● Supplied records:
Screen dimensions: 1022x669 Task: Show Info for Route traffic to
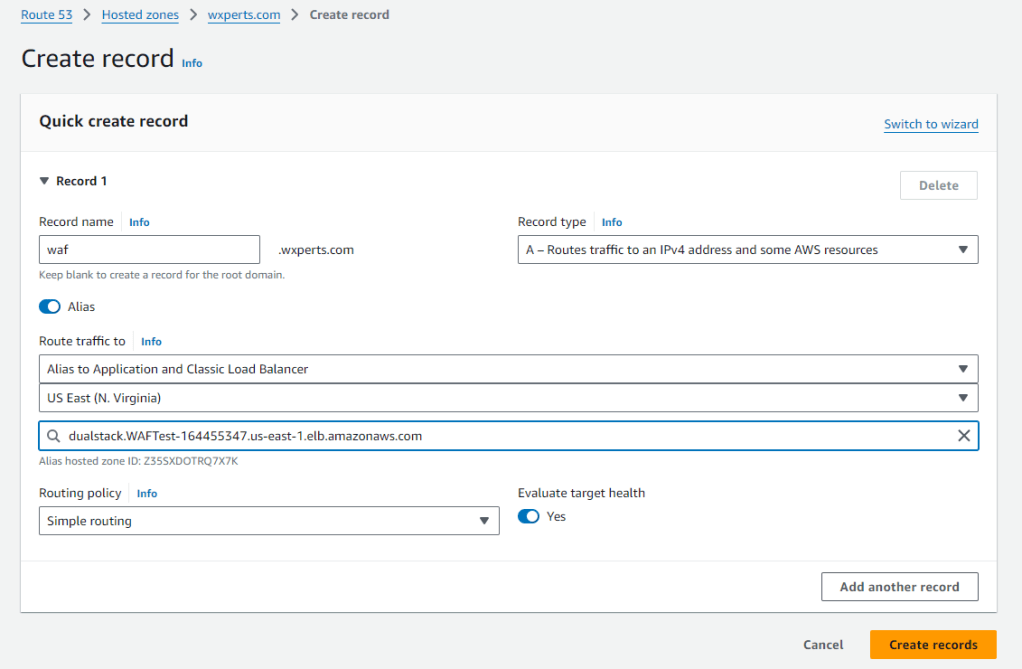tap(151, 342)
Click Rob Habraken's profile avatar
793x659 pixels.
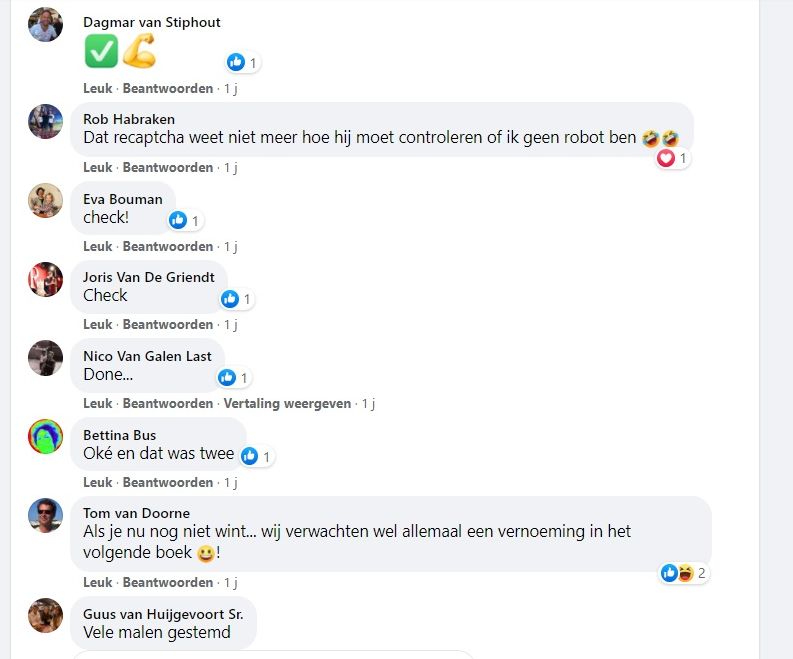45,121
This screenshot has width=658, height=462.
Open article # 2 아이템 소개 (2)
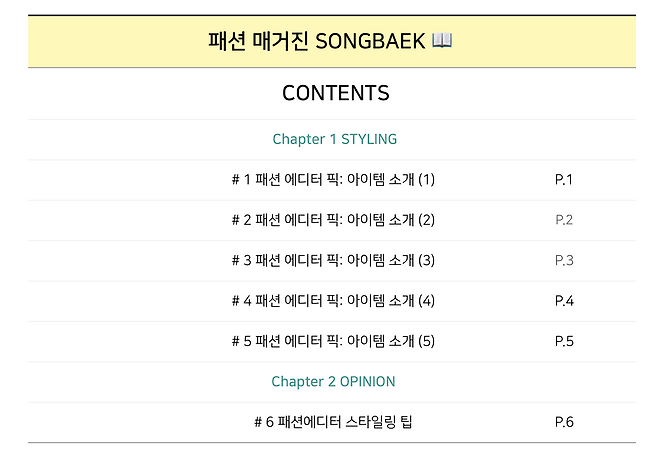coord(333,220)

● Task prompt: Return all of the data above line for line, without changing a word, and leave the pictures out.

● Expected output:
Screen dimensions: 1022x669 Task: Show Info for Route traffic to
tap(151, 342)
Click Rob Habraken's profile avatar
793x659 pixels.
45,121
This screenshot has width=658, height=462.
Open article # 2 아이템 소개 (2)
coord(333,220)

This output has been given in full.